Gigantesques et intimement liées à la nature, deux sculptures intitulées The Monk (2014) et Two Figures with a Drum (2013) ont l’allure de monstres sous-marins ornés de faux coraux qui avaient notamment été exposées à la Punta della Dogana durant la Biennale de Venise en 2017, et retrouvent ainsi à Saint-Moritz leur habitat naturel, des fonds du lac à sa surface gelée. Au centre de cette étendue glacée, comme un disciple du Christ, un moine sculpté par Damien Hirst semble méditer impassiblement à la surface de l’eau tandis que son corps de bronze se glace un peu plus chaque jour. Car dans cette exposition, au sens propre comme au figuré, l’artiste britannique n’a pas froid aux yeux : au-dessus du lac, il installe un immense buste d’un homme dénudé jusqu’à être disséqué, dévoilant sans omissions organes, veines rouges, boyaux et muscles gonflés. Intitulée Temple (2008), la sculpture grandeur plus que nature étonne jusqu’à donner la chair de poule. 
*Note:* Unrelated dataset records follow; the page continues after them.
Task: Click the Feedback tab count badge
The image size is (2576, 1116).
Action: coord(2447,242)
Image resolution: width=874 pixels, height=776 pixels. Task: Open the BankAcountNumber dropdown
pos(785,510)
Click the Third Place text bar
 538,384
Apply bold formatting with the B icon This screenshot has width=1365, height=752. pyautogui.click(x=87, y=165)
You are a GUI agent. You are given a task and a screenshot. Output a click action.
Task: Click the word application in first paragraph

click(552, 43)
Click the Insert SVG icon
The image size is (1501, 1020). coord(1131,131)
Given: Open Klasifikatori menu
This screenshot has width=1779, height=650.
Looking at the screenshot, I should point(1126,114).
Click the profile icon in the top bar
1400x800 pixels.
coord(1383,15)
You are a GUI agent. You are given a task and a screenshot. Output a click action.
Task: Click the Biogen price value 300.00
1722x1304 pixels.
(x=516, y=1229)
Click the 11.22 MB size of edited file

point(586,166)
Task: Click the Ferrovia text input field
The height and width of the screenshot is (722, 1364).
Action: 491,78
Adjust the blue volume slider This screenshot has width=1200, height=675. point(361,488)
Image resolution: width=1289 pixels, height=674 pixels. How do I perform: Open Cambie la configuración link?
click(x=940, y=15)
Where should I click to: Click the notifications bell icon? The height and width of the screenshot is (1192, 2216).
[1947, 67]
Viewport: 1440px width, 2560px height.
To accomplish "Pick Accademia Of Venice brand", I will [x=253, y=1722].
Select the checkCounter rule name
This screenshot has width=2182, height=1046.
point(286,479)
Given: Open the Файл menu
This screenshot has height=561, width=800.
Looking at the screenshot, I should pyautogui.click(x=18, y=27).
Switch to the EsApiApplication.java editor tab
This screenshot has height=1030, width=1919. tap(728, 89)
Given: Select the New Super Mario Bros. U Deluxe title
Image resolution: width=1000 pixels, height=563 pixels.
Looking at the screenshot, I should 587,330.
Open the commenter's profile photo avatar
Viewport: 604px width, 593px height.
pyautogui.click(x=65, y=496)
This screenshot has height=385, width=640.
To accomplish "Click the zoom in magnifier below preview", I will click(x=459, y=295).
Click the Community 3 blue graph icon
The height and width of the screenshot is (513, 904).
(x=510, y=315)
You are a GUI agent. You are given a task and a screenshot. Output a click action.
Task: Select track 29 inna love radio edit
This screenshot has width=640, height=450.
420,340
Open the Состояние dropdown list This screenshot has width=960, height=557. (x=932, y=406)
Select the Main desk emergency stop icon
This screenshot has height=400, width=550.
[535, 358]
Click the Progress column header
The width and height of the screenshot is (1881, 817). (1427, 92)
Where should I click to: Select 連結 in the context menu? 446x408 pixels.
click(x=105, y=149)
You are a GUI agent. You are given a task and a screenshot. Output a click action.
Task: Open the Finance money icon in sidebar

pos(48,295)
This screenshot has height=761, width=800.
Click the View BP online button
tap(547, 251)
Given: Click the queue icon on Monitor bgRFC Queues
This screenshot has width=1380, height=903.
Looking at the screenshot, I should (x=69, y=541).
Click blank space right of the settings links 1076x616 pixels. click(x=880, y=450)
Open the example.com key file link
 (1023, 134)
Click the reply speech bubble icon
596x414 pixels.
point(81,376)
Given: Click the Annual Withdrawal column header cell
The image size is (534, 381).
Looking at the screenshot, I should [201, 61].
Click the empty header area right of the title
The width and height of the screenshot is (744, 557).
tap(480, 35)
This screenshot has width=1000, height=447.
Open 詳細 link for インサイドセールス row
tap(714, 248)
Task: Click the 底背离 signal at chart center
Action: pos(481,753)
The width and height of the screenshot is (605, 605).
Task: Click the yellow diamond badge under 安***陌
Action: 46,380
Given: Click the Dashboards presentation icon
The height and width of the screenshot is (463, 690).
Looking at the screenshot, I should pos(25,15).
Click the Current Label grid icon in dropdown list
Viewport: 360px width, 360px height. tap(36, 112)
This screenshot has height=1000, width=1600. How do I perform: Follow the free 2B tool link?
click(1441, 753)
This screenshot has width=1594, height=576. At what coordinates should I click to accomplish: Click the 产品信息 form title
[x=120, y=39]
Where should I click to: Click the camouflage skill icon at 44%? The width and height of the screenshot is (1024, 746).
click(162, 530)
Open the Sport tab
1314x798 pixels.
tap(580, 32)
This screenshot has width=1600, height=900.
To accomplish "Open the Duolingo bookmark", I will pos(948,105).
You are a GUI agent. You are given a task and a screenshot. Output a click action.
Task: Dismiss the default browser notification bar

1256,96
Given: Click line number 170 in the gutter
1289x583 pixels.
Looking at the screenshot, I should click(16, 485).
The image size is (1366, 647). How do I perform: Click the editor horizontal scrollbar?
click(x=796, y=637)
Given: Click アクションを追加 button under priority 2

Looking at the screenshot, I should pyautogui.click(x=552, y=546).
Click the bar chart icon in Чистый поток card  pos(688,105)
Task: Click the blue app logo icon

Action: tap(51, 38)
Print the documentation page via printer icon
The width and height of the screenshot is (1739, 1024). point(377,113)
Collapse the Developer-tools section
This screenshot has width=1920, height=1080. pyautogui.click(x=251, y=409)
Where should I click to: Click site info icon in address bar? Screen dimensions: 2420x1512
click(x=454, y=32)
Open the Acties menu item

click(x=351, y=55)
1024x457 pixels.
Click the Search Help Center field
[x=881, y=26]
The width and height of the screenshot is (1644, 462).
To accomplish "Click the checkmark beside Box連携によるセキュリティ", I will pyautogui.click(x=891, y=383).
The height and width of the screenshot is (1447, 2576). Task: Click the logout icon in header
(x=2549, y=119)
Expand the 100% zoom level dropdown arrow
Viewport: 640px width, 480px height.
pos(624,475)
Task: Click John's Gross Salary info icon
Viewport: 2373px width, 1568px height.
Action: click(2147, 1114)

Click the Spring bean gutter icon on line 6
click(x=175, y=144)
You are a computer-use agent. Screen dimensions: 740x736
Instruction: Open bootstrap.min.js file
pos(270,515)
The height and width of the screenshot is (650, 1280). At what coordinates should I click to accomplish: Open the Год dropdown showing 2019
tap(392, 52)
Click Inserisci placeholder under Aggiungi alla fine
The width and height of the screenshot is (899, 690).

Damien Hirst, The Monk, 2014. Installed in St Moritz, 2021. Photographed by Felix Friedmann © Damien Hirst and Science Ltd. All rights reserved, DACS 2021

C’est peut-être bien dans ce déballage d’entrailles qu’apparaît le sens du titre de l’exposition, “Mental Escapology”. L’escapologie, une technique de prestidigitation définie comme “art de l’évasion”, désigne la capacité de celui ou celle qui la pratique à se défaire de toutes sortes d’entraves (coffre, cordes, chaînes…). Ainsi, tandis que l’homme tronqué par Damien Hirst se défait visiblement de l’entrave de sa chair, son moine pourrait bien se libérer invisiblement de l’entrave de son esprit grâce à la méditation. Curieuse surprise de son exposition en plein froid hivernal : des éclats de gel se sont formés sur ses coraux incrustés. Sous le soleil des montagnes, son corps de bronze brille comme du cristal, comme pour sublimer visuellement cette illumination spirituelle. 

 

Ce dont Damien Hirst vise-t-il à se défaire, ou à nous défaire, avec cette “escapologie mentale” n’est cependant pas entièrement clair. Peuplée de ces figures anthropomorphes, son exposition pourrait peut-être inverser la sacralisation du corps humain et la désacralisation de la nature, sur lesquelles reposent nos sociétés occidentales… Car ce n’est pas la première fois que l’artiste se joue de ces réalités : lors de sa dernière grande exposition public à la Biennale de Venise en 2017, l’artiste avait inventé une histoire fantastique relatant la découverte au large de l’Afrique de l’Est d’une collection d’artefacts précieux enfouis sous les eaux depuis deux mille ans. Désormais sorti des profondeurs, le faux moine au corps difforme regarde à Saint-Moritz ce temple qu’est le géant à l’anatomie parfaitement reconstituée, que les visiteurs se garderont sans doute de regarder trop longtemps. Par peur d’attraper froid…aux yeux ou à l’esprit.